• _SHORT PROBLEM_:
Which of the lines below contain the word "height" with the same capitalization? Pick out each one and copy it in full.

[Item position entries]
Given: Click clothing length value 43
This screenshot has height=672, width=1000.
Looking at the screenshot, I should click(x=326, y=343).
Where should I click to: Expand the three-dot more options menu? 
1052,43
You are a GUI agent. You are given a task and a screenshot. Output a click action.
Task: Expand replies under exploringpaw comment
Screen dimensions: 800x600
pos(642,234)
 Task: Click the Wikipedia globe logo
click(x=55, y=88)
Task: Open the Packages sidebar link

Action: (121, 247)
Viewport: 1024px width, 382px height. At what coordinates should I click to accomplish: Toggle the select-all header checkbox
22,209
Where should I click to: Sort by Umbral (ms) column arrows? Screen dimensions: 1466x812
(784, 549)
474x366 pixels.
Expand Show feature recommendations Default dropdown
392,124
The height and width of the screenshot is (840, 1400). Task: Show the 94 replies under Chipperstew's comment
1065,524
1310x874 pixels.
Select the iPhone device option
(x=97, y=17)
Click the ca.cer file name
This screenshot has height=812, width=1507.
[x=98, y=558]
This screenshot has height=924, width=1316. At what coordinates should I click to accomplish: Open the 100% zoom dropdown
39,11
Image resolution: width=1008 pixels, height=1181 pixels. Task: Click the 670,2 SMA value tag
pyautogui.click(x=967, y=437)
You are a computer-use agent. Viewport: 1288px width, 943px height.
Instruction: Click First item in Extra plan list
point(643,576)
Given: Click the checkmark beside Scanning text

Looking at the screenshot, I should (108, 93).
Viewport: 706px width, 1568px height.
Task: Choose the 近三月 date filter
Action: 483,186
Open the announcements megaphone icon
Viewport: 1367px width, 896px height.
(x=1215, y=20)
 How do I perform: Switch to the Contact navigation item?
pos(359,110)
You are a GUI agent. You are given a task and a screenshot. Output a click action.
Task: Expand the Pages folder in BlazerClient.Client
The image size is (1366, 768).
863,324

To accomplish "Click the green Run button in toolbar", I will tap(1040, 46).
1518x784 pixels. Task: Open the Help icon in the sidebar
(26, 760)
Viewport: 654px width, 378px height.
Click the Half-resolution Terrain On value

• _SOLVED EXERCISE_:
This screenshot has height=672, width=1000.
Viewport: 1024px width, 382px height. At what coordinates should I click to accomplish: Toggle the select-all header checkbox
The height and width of the screenshot is (840, 1400). Task: Show the 94 replies under Chipperstew's comment
This screenshot has height=812, width=1507.
This screenshot has height=924, width=1316. At what coordinates should I click to accomplish: Open the 100% zoom dropdown
Image resolution: width=1008 pixels, height=1181 pixels. Task: Click the 670,2 SMA value tag
You are a computer-use agent. Viewport: 1288px width, 943px height.
Viewport: 706px width, 1568px height.
Viewport: 1367px width, 896px height.
Viewport: 654px width, 378px height.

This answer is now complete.